Луиза и Энрике не понимали, что мать считала меня мертвым. Они завернули меня в какую-то тряпку и отнесли в холодный подвал с земляным полом — отец рыл и расширял его каждый раз, когда приезжал домой. Он всегда мечтал заняться изготовлением и экспортом ликеров высшего качества и готовил помещение под нашим трехэтажным каменным домом. Многие соседские семьи уже преуспели в этом деле. В Кампо-Секо и близлежащих деревнях производили на продажу четырнадцать видов ликера, цветом от травянисто-зеленого до медово-желтого, благоухающих травами и фундуком. У нас были виноградники, у нас было умение, и мы были убеждены: каталонцы, как и баски, и другие древние народы мореплавателей, торговали и процветали задолго до того, как появилась объединенная страна, называемая Испанией.

Пока подвал пустовал, если не считать простой скамьи да грубого подобия стола, даже не сколоченного, — за таким вполне мог обедать Дон Кихот три века назад. На этот стол Луиза, с важным видом прислонив меня к своему плечу, поставила кастрюлю с остывшей водой из большой лохани, приготовленной повитухой, и сервиз для горячего шоколада с чашками в форме тюльпанов. Она уже натянула на мою липкую голову чепчик одной из своих кукол. А сейчас проводила своим испачканным какао пальцем между моими бледными губами.

Энрике снял грязную рубашку и натянул ставшую тесной военную форму, которую надевал для костюмированного бала; форму подарил ему отец, и он ее очень любил. Затем он взял самодельную флейту. Звуки этого примитивного инструмента всегда вызывали у матери скрежет зубовный, поэтому Энрике играл на флейте только здесь, в подвале, подальше от открытых окон. Там, в тепле Луизиных рук и горьком привкусе ее пальцев, под резкие звуки древней музыки, я впервые открыл уши, глаза и рот. Я приготовился жить.

В это время вернулась повитуха. Обнаружив отсутствие ребенка и лежавшую без сознания роженицу, она послала мужа к священнику, а сама принялась массировать рыхлый мамин живот в надежде стимулировать сокращения, которые вытолкнули бы детское место и позволили восстановить кровообращение. В помутившемся сознании повитухи не было времени для благодарности ни моим брату и сестре за то, что они удалили свидетельства разыгравшейся трагедии, ни Богу за то, что Он сберег одну человеческую жизнь, хотя легко мог взять две.

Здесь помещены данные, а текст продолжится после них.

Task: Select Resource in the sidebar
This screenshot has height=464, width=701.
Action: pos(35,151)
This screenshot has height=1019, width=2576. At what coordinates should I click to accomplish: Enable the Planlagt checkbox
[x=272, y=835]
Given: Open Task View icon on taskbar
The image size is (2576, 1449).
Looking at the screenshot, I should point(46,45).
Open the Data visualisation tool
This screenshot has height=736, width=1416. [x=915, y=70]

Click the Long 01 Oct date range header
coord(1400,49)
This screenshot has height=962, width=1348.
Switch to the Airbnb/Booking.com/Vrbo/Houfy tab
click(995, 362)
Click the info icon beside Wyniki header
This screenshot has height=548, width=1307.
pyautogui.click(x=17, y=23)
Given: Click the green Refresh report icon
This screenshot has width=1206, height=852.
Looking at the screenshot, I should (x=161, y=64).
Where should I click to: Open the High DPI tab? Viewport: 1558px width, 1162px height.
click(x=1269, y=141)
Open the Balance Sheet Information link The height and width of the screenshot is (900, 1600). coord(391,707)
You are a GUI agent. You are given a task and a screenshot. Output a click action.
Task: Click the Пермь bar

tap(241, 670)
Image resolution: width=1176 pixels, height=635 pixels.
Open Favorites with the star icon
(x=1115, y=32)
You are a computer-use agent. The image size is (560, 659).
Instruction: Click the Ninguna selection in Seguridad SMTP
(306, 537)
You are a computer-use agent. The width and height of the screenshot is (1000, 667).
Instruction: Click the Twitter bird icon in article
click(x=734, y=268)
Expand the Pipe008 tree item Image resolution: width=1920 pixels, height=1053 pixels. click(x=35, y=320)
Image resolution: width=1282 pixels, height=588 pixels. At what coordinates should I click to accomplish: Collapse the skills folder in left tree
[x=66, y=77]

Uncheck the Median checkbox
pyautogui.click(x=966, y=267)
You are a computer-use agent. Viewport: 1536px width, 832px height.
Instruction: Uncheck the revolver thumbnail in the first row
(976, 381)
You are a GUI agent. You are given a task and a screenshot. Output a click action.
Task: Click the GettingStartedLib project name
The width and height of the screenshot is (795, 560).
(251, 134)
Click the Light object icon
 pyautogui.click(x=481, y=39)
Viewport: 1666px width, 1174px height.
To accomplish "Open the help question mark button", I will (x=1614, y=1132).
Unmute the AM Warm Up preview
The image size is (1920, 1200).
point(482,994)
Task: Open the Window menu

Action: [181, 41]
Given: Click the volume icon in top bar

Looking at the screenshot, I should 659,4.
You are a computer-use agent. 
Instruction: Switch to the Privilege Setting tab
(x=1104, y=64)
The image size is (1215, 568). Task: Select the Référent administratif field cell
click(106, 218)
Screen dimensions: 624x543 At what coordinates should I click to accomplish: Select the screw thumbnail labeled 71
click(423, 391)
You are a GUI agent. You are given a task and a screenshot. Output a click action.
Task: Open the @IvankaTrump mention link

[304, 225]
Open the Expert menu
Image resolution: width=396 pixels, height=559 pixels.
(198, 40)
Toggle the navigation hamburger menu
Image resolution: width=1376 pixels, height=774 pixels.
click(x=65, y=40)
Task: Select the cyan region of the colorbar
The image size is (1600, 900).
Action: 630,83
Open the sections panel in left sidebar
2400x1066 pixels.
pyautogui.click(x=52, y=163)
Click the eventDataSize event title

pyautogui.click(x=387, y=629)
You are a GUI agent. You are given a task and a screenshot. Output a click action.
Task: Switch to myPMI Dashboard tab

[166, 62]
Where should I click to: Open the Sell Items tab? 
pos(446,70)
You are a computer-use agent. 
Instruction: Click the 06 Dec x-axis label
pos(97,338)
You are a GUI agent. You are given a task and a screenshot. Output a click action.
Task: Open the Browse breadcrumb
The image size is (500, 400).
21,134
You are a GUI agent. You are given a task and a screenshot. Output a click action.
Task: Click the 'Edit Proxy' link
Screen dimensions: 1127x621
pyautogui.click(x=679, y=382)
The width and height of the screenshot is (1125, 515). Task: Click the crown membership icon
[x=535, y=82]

Энрике услышал из подвала, как снова раздался женский крик и одновременно кто-то постучал в дверь. Он вскарабкался по лестнице и распахнул тяжелую дверную створку, за которой, как и предсказывала мать, стоял нотариус.

— Повитуха здесь? — спросил он, и тут мать снова застонала.

— Она занята. Подождите, пожалуйста.

— Ребенок с ними?

— Нет. Мы уже отнесли тело в подвал.

Нотариус содрогнулся:

— Оно не может находиться там. Оно… — Он замолк.

— Будет вонять? — предположил Энрике.

— Да, но не сразу.

— Нет — оно уже!

Нотариус потряс головой.

— Несчастный случай, — сказал он. — Винить некого.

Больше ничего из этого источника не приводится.